NASA geologists recognized Sudbury's value: the impact crater provided structures similar to lunar craters, and the barren landscape resembled the moon's surface. Apollo astronauts trained here in the late 1960s and early 1970s, practicing geological sampling techniques, learning to identify impact features, and preparing for extraterrestrial fieldwork. The training was practical rather than theatrical - Sudbury offered genuine geological education. Astronauts who later walked on the moon had walked Sudbury's blasted hills first, learning from one catastrophic impact to understand another.
Sudbury's environmental restoration began in 1978 with liming and seeding programs. Over four decades, the region planted 10 million trees, neutralized thousands of hectares of acid-damaged soil, and watched ecosystems slowly recover. The program became a model for post-industrial restoration, demonstrating that even catastrophic damage could be partially reversed. The moonscape is largely gone; green has returned to hills that were black for generations. Lakes support fish again. Wildlife has returned. The recovery isn't complete - legacy contamination persists - but the trajectory is clear. Sudbury is becoming what it was before mining, slowly.
Greater Sudbury is located in northeastern Ontario, roughly 400 km north of Toronto via Highway 400 and Highway 69. The Big Nickel, a 9-meter replica of a 1951 Canadian nickel, marks Dynamic Earth, a science center focused on mining and geology. Science North, Northern Ontario's largest science center, offers interactive exhibits. The Sudbury Basin is visible from various viewpoints; the geological significance is interpretable with guidance. The region offers outdoor recreation including lakes, trails, and the restored landscape itself. Lodging is available in the city. The experience is seeing recovery: what was destroyed being slowly, deliberately reclaimed.

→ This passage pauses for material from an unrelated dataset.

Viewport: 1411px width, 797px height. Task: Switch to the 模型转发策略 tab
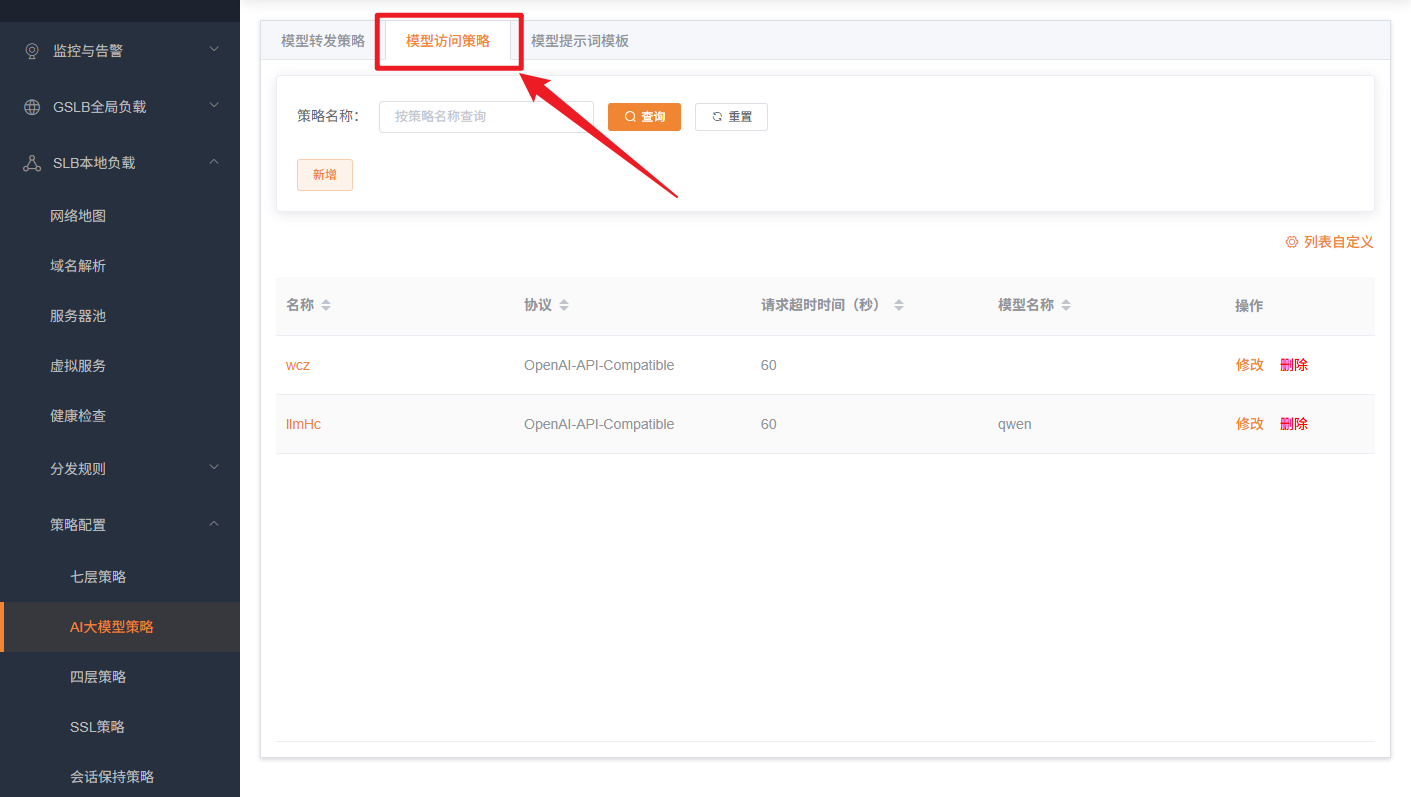click(x=322, y=41)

Located at 46.52°N, 81.00°W in the Sudbury Basin, northeastern Ontario. From altitude, the basin's elliptical shape is visible - the ancient crater rim traceable in the topography. The city occupies the basin floor; mining operations and slag heaps are visible as industrial features. The restored vegetation is visible as green cover where black once dominated. Lakes dot the landscape, some still recovering from acidification. The Trans-Canada Highway passes through. The crater that drew astronauts is invisible as such - erosion has smoothed the original impact features - but the mineral wealth that justified a century of environmental destruction remains in place, now extracted more carefully than before.